IVE CHANGED MY MIND.

I did research into a bunch of topics but nothing really grabbed my interest fully so I proposed to write about analogue and digital film effects to continue from my last essay. Thats all well and good but I'm not too bothered about it, which means I'll always put off doing the work and the research and essentially setting myself up for failure.

So yesterday I went into the library and a tome-like monster of a book caught my eye on the new stock shelf. Drawn and Quarterly; 25 Years of Contemporary Cartooning, Comics and Graphic Novels, cover and spine unmistakably by Tom Gauld.


I grabbed it and fortunately had space left to loan one more book before exceeding the limit. Of what I've read so far it details the rise of the publishing company starting from the initial idea of Chris Oliveros to make a comic magazine with intelligent cultured non-superhero comics with a strong feminist agenda to counterbalance the boys club of the comics industry and further the developments RAW and The Comics Journal were making.
It's pretty rivetting, and of course my interest from the beginning has been comics so it makes sense really. I'm not entirely sure what my point of focus will be at the minute, perhaps the effect Drawn and Quarterly had on the comics industry, or feminism in comics with a strong focus on Drawn and Quarterly. Either way I need to finish this book and do some extensive research into this and other publishing companies. 

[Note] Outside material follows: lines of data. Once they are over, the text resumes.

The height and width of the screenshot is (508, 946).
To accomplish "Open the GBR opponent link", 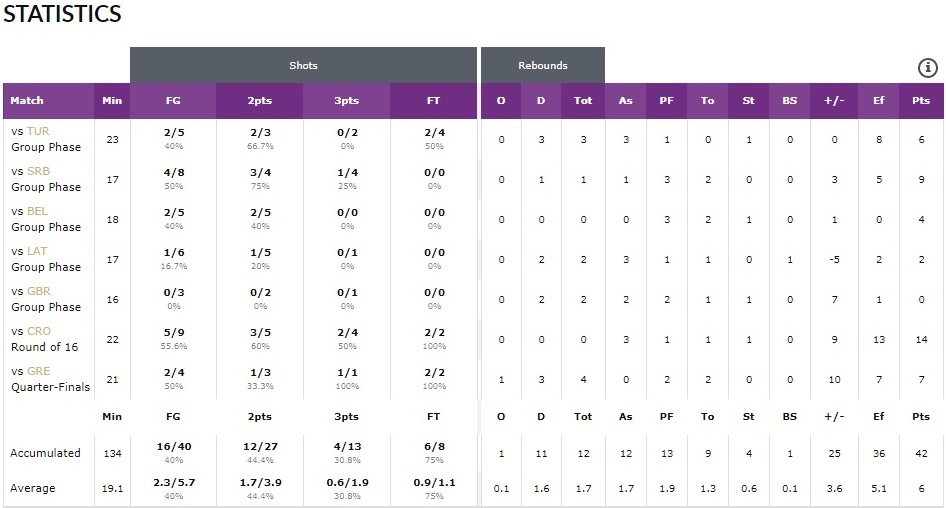I will pyautogui.click(x=37, y=291).
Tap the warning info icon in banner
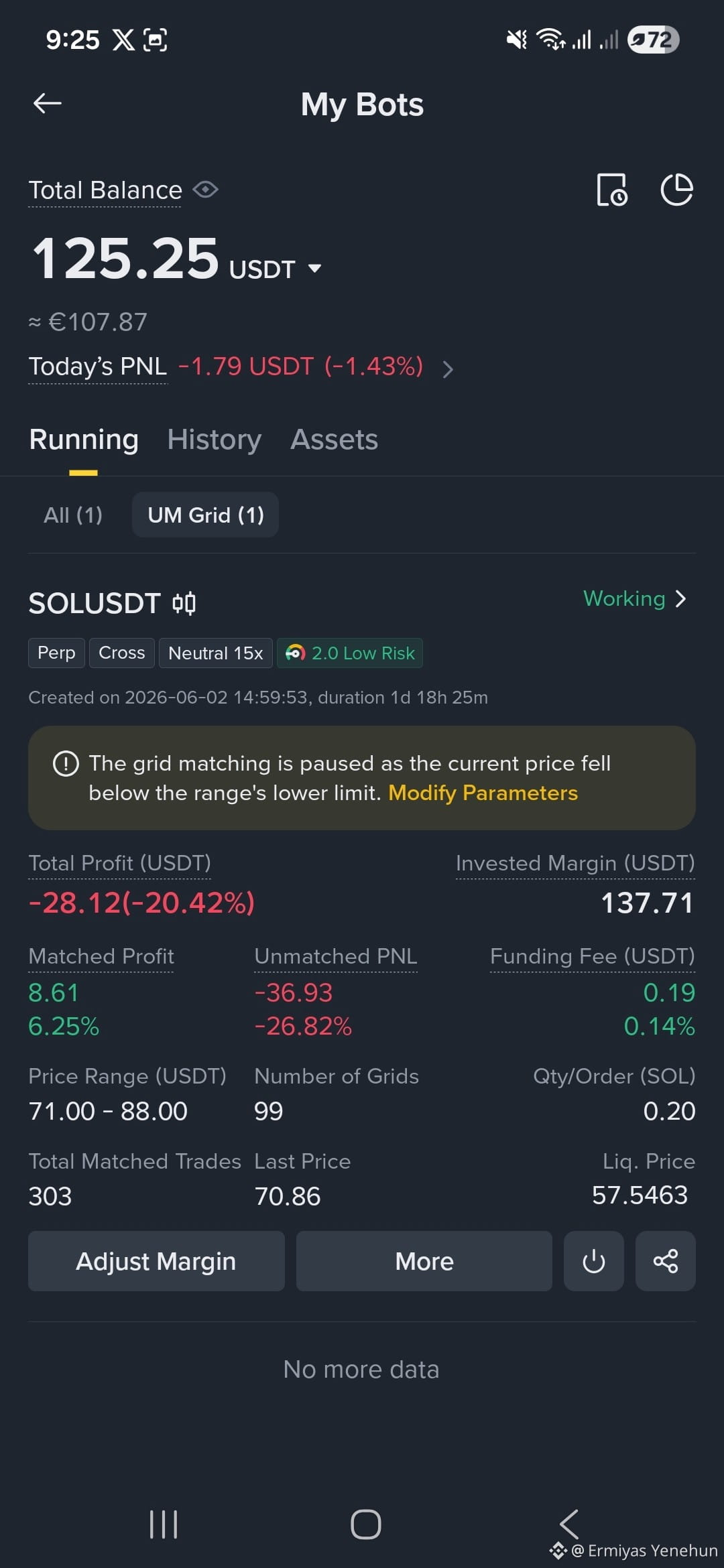 click(x=66, y=763)
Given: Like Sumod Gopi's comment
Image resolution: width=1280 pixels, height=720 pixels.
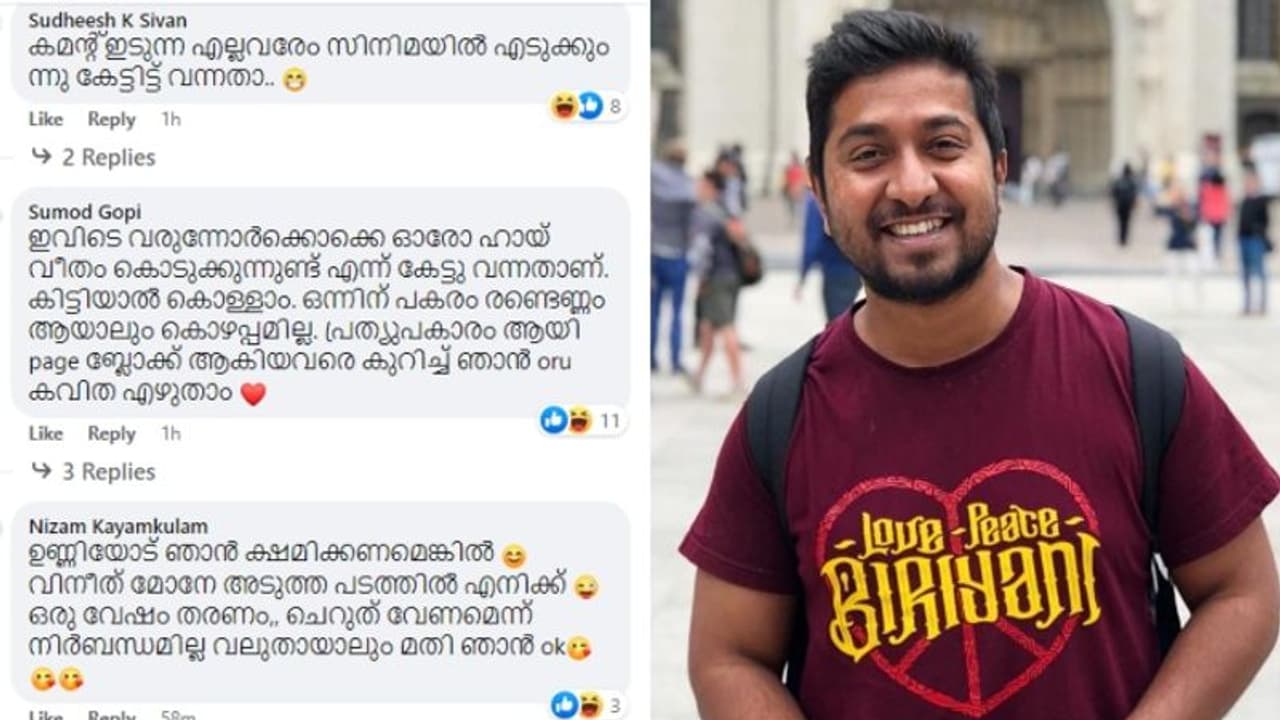Looking at the screenshot, I should coord(46,434).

I gathered all of my D + Q books, there's fewer than I thought but I think that's because I lent many of my comics to Tom a while ago. It's a good job because I've absolutely run out of shelf space now.  I seem to have mostly Fantagraphics and Jonathan Cape. Inconvenient.
Anyway at the minute I have:

32 Stories: The Complete Optic Nerve Mini Comic by Adrian Tomine

Moomin: The Complete Tove Jansson Comic Strip by Tove Jansson

Wimbledon Green by Seth

Map of my Heart by John Porcellino

I Never Liked You by Chester Brown

My Most Secret Desire by Julie Doucet

Scenes from an Impending Marriage by Adrian Tomine 




This should keep me going for research until I get back to the library.
I'm pleased to report I am excited about this proposal, rather than flatly disappointed, as I was with the other.